First assignee of lease entering into direct covenant with landlord – Landlord licensing second assignment on terms discharging first assignee from liability – Whether original tenant discharged from liability for defaulting second assignee – Original tenant held liable

In 1980 the plaintiff landlord granted a 25-year lease of commercial premises in East Grinstead to the defendant (Tantofex) at a reviewable rent. In November 1982 Tantofex assigned the lease to the third party (Alpha) which, as required by the landlord’s licence (the first licence), gave a direct covenant to the landlord to observe the terms of the lease. On 18 November 1985 Alpha assigned the lease to Lambda Business Services pursuant to a licence (the second licence) under which the landlord released Alpha, as from that date, from the covenants given in the first licence. In August 1998, by which time the annual rent had risen from £7,000 to £16,000, the landlord issued a writ against Tantofex as original tenant for £34,326 arrears of rent and other sums falling due between June 1996 and December 1997, plus interest amounting to £7,271. Relying on passages in the judgment of Judge Paul Baker QC in Deanplan Ltd v Mahmoud [1992] 1 EGLR 79, Tantofex claimed that the second licence could not release Alpha without at the same time releasing Tantofex from its obligations under the lease. To hold otherwise, so it was maintained, would enable Tantofex, if successfully sued by the landlord, to claim an indemnity against Alpha, thus effectively depriving Alpha of the benefit of its release.

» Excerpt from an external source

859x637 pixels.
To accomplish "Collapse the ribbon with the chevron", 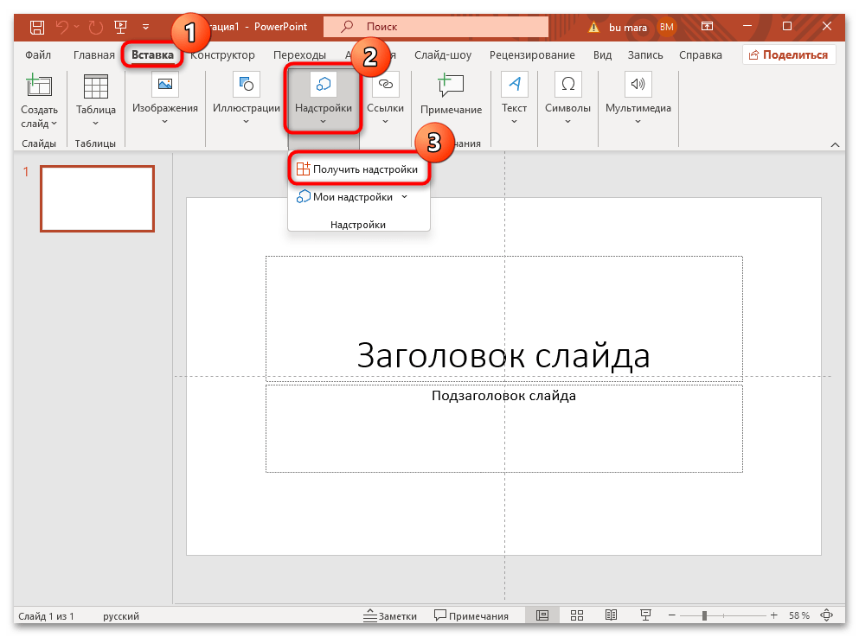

Held: Tantofex had not been released.

1. As acknowledged in Johnson v Davies [1998] 3 EGLR 72, the judgment in Deanplan (supra) now had to be read in the light of the observations of two members of the Court of Appeal in Watts v Aldington The Times 16 December 1993. These reaffirmed the rule that, unless a joint obligation had been assumed, the release of one debtor did not, in the absence of a contrary intention, release the other. It was otherwise where, as occurred on the facts of Deanplan, the terms agreed between the assignee and the landlord amounted to accord and satisfaction, in which case the original tenant could rightly claim that his contractual obligations had been performed. However, the terms of the second licence could not be so construed.

2. Logically, it would not be possible to allow the original tenant to claim the benefit of a release (not amounting to performance) without discharging later assignees.

Mark Wonnacott (instructed by Dibb Lupton Alsop) appeared for the plaintiff; Edward Cole (instructed by Donne Mileham & Haddock) appeared for the defendant and the third party.